Marnen said:
Huh? Normalization transformations should be pretty easy to implement.
But the point is, you can't do anything useful with this until you
*transcode* it anyway, which you can do using Iconv (in either 1.8 or
1.9).
ruby 1.9's big flag feature of being able to store a string in its
original form tagged with the encoding doesn't help the OP much, even if
it had been tagged correctly.
I mean, to a degree ruby 1.9 already supports this UTF-8-MAC as an
'encoding'. For example:
decomp = [101, 115, 112, 97, 110, 771, 111, 108, 46, 108, 110, 103].map { |x| x.chr("UTF-8-MAC") }.join => "español.lng"
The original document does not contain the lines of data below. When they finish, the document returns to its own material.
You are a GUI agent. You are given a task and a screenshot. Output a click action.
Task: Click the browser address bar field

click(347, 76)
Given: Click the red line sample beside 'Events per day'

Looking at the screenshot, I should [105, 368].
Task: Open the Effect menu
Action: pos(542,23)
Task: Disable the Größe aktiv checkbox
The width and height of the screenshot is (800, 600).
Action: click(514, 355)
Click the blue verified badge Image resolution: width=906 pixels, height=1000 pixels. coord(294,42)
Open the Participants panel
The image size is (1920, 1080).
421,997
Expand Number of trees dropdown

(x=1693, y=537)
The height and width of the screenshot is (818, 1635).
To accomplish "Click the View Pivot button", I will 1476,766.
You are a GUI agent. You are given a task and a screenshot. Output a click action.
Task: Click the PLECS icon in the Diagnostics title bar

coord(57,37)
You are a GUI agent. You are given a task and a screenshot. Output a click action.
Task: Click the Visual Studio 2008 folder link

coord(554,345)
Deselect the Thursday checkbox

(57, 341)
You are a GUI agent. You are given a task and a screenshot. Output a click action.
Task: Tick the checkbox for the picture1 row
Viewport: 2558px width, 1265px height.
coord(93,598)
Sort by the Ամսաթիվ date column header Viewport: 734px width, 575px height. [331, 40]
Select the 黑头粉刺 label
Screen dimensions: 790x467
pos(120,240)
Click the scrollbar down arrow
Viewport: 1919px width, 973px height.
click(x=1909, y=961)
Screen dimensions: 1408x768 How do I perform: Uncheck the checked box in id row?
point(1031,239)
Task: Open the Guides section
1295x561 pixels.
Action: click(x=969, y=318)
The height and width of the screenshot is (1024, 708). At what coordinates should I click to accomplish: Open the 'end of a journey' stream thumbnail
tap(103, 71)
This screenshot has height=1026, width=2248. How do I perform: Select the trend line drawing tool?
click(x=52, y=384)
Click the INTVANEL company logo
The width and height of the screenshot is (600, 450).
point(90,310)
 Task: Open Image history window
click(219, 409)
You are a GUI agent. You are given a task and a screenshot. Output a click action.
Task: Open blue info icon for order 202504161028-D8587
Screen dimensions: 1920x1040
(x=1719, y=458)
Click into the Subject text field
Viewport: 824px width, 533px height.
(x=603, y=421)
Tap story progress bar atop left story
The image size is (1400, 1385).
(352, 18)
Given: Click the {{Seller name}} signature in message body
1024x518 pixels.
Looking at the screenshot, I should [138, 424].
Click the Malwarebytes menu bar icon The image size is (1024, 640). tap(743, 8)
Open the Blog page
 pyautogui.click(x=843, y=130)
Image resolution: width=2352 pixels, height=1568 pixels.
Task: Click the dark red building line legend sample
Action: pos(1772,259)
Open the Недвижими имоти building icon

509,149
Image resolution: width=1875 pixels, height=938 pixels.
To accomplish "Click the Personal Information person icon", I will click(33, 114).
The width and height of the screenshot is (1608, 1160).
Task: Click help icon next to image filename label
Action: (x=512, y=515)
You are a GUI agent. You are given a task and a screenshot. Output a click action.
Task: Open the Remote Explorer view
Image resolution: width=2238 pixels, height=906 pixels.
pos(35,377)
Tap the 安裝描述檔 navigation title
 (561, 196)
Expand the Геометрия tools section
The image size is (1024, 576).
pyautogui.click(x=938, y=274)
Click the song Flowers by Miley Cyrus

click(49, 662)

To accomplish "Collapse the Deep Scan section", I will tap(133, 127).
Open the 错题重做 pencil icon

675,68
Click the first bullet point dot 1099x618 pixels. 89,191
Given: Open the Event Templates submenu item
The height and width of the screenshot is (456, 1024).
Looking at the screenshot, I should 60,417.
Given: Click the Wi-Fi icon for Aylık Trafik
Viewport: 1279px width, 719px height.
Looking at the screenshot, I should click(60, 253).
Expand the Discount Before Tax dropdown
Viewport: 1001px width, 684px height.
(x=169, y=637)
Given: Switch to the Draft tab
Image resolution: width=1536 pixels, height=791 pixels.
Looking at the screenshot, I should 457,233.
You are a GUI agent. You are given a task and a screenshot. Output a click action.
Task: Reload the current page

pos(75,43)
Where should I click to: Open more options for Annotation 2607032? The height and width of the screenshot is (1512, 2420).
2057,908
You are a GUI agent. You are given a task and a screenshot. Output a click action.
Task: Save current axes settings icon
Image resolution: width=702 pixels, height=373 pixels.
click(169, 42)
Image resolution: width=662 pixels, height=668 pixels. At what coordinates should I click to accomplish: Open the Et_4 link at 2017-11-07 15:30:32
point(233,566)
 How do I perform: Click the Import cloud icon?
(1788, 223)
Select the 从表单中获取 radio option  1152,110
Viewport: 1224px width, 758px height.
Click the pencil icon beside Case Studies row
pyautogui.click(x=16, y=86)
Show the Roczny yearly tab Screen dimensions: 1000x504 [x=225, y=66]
decomp.codepoints.to_a => [101, 115, 112, 97, 110, 771, 111, 108, 46, 108, 110, 103]
decomp.encoding
=> #<Encoding:UTF8-MAC>
Notice that the n-accent is displayed as a single character by the
terminal, even though it is two codepoints (110,771)
So you could argue that Dir[] on the Mac is at fault here, for tagging
the string as UTF-8 when it should be UTF-8-MAC.
But you still need to transcode to UTF-8 before doing anything useful
with this string. Consider a string containing decomposed characters
tagged as UTF-8-MAC:
(1) The regexp /./ should match a series of decomposed codepoints as a
single 'character'; str[n] should fetch the nth 'character'; and so on.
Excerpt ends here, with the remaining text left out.